> [YOUR ASSIGNMENT] Although the listing below holds pictures, reproduce only its lines from the one containing "Select the -3 Y-axis minimum on Time Series 2" through the last, exactly and without them.

(DATA PROVIDED)

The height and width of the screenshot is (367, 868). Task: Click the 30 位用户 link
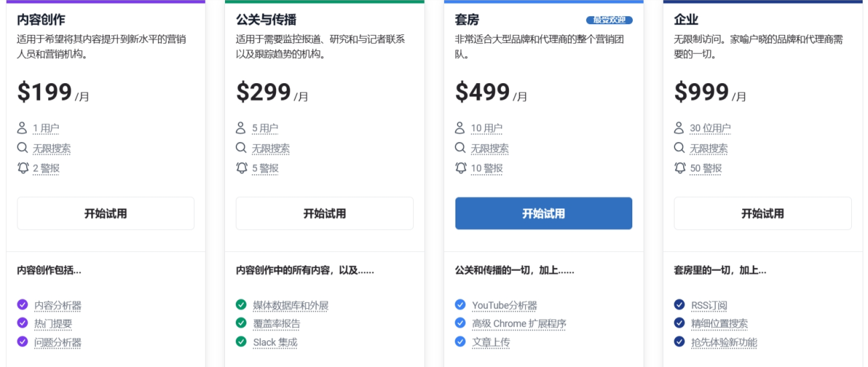[710, 129]
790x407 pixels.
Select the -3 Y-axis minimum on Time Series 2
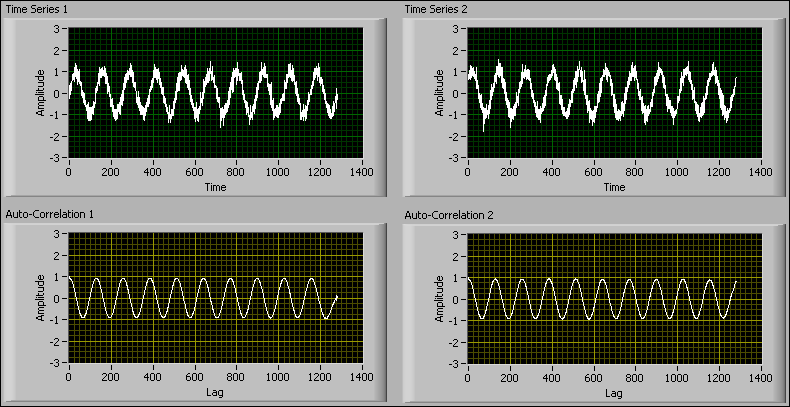(455, 159)
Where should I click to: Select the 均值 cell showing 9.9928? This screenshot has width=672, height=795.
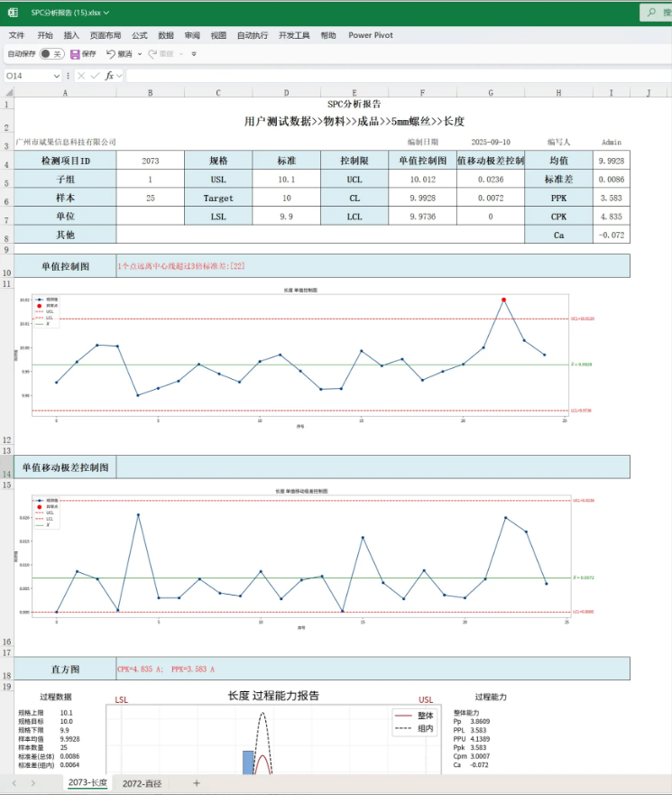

(End DATA PROVIDED)

> [REPLY]
Select the -3 Y-axis minimum on Time Series 2
(455, 159)
Where should I click to: Select the 均值 cell showing 9.9928? This screenshot has width=672, height=795.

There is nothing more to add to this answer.